Cookies go most smoothly when you set up the ingredients in two little worlds: dry and wet. Put the flour and cornflour together first, then keep the sugar, cooled melted butter and eggs for the wet bowl. That mirrors the card and helps children understand why some ingredients are mixed before everything becomes dough. It also gives you a natural pause to check the butter is cool enough before the eggs appear.
Let the melted butter cool before children whisk it with the eggs. Warm is fine; hot is not. Once the sugar, butter and eggs are in the bowl, whisk until the mixture looks smooth and glossy. If the bowl slides, a damp cloth underneath makes whisking feel far less chaotic.
When the dry ingredients go in, switch the language from whisking to stirring or folding. Children often keep beating hard because that worked in the previous step, but cookie dough needs a slower, heavier mix. Scrape around the sides and bottom of the bowl so no floury pockets are hiding.

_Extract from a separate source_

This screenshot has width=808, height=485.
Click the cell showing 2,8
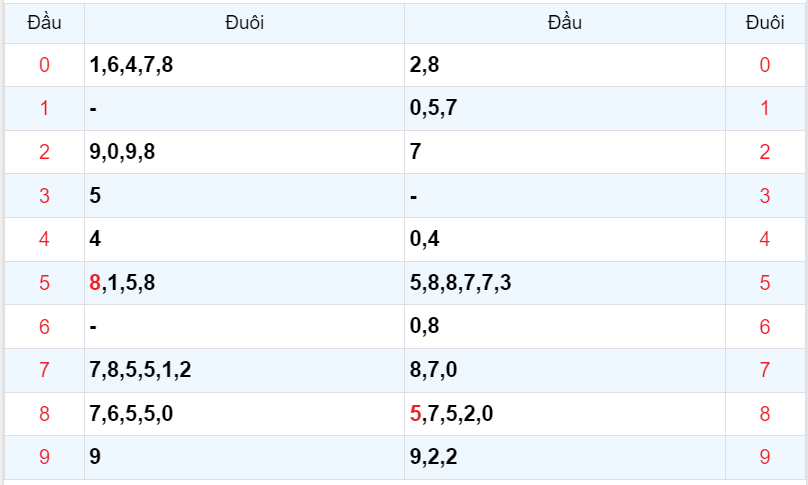click(425, 66)
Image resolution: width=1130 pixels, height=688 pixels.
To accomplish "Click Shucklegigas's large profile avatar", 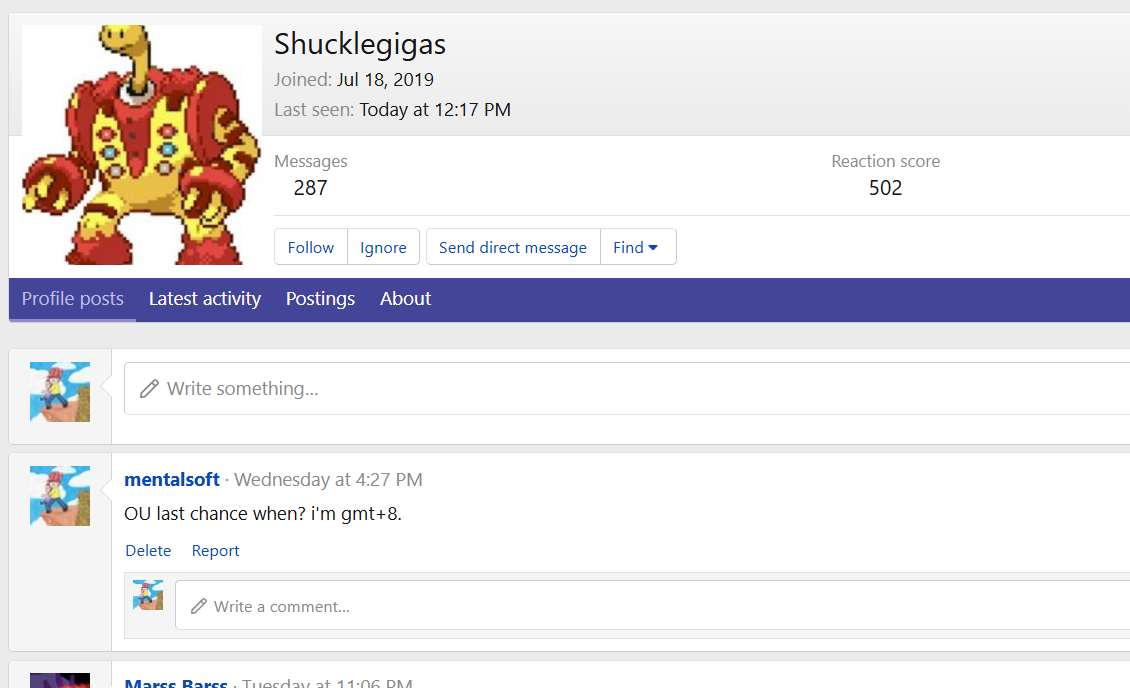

The chocolate chip step is a good place to hand ownership back. Folding chips through the dough is satisfying and low-risk, as long as the raw-dough tasting boundary is clear. If you are swapping in raisins, nuts or dried fruit, check allergens and chopping needs before the child is already mid-recipe. Once the dough looks exciting, children are much less patient with adult label-reading.
Chilling is useful even if everyone is impatient. It makes the dough firmer, easier to scoop and less likely to spread too much. Use that hour for cleanup, lining trays and preheating the oven. If waiting is hard, make the next job visible: "When the timer goes, we scoop and space them."
When spooning out, leave real gaps between blobs. The cookies will spread, and two trays are calmer than one overcrowded tray. If your child wants to make them enormous, try giving them a teaspoon or small scoop so the portion size is built into the tool rather than argued about each time.
Bake until the edges are golden but the centres still look soft. That can feel wrong to children, so explain that cookies keep setting as they cool. Leave them on the tray for a few minutes before sharing; it protects fingers, keeps the cookies from falling apart and turns waiting into part of the bake.